▸ **What you should do**
Pick up the review of the movie Stay Tuned below and keep writing it from its final sentence onward; the listing that follows the review is not part of it.

▸ **Text segment**
☆ ☆ ☆ ☆ ☆

Saturday, January 29, 2022

Change the Channel

Stay Tuned
Director: Peter Hyams
Cast: John Ritter, Pam Dawber, Jeffrey Jones, Eugene Levy
Released: August 14, 1992

This is a movie I have no recollection of from my childhood, but I've heard it mentioned a few times on some film podcasts I listen to, so when I saw it was on Amazon Prime, decided to check it out. Well, no wonder I don't remember it. It probably made -$300 and was never heard of again. Yes, it is that bad! 

The movie stars John Ritter and Pam Dawber as married couple Roy and Helen Knable (oh, I get it; that's their last name because it rhymes with cable!) Roy is obsessed with watching TV and that seems to be the only thing he does. Okay, it's 1992. What exactly are you watching that you need to have your butt parked in front of the TV all the time? Murphy Brown? Cheers? LA Law? Seinfeld? Quantum Leap? Unsolved Mysteries? The Fresh Prince of Bel-Air? The Golden Girls? Perfect Strangers? Home Improvement? Family Matters? Okay, so there were shows to watch (BTW, he doesn't even watch any of these; he just seems to watch sports and old black and white movies all the time), but it's not like this is circa 2013 and he's watching Game of Thrones or Breaking Bad or anything on Netflix. 

His nerdy pre-teen son introduces his dad to the audience and basically tells us that his dad watches TV all day, with maybe a few hours of sleep. He gives us the statistic that the average American watches 7.5 hours a day which seems like a LOT to me! Back in the '90s, I probably watched 2-3 hours every night, depending on the day of the week and if I watched the one hour drama that came on at 10/9 central (like ER). Haha, remember when shows like Caroline in the City and The Single Guy would get such high ratings because they were on between Friends and Seinfeld and people would just leave their TVs on after Friends and probably go do something while CitC was on, then return to watch Seinfeld? Anyway, back to my point, I might watch an hour or and hour and a half after school to unwind, so my daily average of TV back in the day was about four hours a day. Roy's son (as you can tell, I didn't bother remembering his name) tells us his dad watches three times as much as the average American! WTF? What is he watching in 1992 all day? Like I said, the only good shows came on in prime time...there's nothing else on during the rest of the day! No wonder his wife is so pissed off at him and wants to leave him! I'd leave his sorry ass too! 

There's a bit of a hint that Roy may be depressed and buries his depression in TV watching because his wife is the breadwinner of the family as she works as an advertising executive who recently got a promotion (which she doesn't even tell her husband about until later in the movie and even then it just sort of accidentally slips out). Roy actually has a job too. He sells plumping supplies.

☆ ☆ ☆ ☆ ☆

▸ **Data entries**
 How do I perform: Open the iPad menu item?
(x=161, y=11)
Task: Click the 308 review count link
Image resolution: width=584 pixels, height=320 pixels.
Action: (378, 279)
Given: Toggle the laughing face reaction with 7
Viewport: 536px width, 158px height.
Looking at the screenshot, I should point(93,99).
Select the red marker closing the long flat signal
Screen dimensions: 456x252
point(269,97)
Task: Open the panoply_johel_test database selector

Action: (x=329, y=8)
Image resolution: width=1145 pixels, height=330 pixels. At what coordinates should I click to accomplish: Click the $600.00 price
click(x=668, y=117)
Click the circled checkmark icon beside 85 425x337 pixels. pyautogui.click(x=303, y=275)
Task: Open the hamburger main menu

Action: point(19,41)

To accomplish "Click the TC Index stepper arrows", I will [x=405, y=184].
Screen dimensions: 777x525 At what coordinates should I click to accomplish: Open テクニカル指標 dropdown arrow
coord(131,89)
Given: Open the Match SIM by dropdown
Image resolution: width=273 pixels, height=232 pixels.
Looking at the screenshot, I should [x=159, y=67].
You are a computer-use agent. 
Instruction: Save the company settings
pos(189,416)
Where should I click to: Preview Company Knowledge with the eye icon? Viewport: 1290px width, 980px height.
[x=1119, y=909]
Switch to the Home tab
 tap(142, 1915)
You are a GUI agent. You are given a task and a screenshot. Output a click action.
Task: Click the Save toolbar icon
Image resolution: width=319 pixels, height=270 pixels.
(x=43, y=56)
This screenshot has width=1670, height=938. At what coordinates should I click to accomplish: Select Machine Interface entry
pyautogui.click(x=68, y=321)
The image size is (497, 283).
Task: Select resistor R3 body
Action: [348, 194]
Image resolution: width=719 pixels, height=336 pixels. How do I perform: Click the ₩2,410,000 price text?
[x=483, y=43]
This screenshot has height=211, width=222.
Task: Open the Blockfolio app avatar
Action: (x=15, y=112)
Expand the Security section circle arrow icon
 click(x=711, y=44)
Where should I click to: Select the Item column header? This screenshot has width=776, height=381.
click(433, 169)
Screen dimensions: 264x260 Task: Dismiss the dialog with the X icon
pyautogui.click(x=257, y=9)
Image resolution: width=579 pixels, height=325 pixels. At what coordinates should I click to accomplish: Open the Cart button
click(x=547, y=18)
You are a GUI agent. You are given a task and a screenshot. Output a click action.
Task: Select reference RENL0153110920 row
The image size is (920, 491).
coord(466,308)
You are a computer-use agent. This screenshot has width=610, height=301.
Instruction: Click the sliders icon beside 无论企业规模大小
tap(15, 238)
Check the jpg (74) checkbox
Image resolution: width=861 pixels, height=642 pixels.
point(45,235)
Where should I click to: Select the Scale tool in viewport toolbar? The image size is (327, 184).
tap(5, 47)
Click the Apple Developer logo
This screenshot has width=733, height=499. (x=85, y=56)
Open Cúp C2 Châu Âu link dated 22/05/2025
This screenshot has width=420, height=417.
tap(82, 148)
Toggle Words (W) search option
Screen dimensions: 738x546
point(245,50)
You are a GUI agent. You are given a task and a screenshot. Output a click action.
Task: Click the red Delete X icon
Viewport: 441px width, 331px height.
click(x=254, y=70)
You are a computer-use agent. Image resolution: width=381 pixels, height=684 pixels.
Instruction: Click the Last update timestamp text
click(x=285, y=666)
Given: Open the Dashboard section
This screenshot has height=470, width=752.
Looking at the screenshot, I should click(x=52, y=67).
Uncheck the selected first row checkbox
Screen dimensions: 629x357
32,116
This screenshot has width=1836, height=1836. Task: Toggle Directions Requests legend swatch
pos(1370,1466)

☆ ☆ ☆ ☆ ☆

▸ **Answer to the problem**
Helen wants to go away with Roy for the weekend to the mountains so they can rekindle their romance and not be distracted by anything like their kids, phones, or the TV. (Especially the TV!)  As she's trying to suggest this idea, he's watching basketball and tells her, "You go ahead, I"ll be there in 4 minutes and 16 seconds."  

Helen gets so fed up that he's not going to change, she throws a statue at the TV and breaks the screen. I have to say, for someone who loves their TV so much, I was surprised at how antiquated their television was. Antiquated even for 1992. It was one of those big boxy TVs with knobs on the side. It was also quite small; you'd think he would have one of those big screen TVs. I guess they want the new TV (spoiler alert!) he will eventually get be the more new and flashy TV that he watches. However, his wife breaking the TV doesn't deter Roy; he just gets an even smaller TV and places it on top of the broken one. This one also has knobs and appears to be one of those old-fashioned TVs where you have to get up and turn the knob to change the channel, but I was surprised that he actually had a remote for it.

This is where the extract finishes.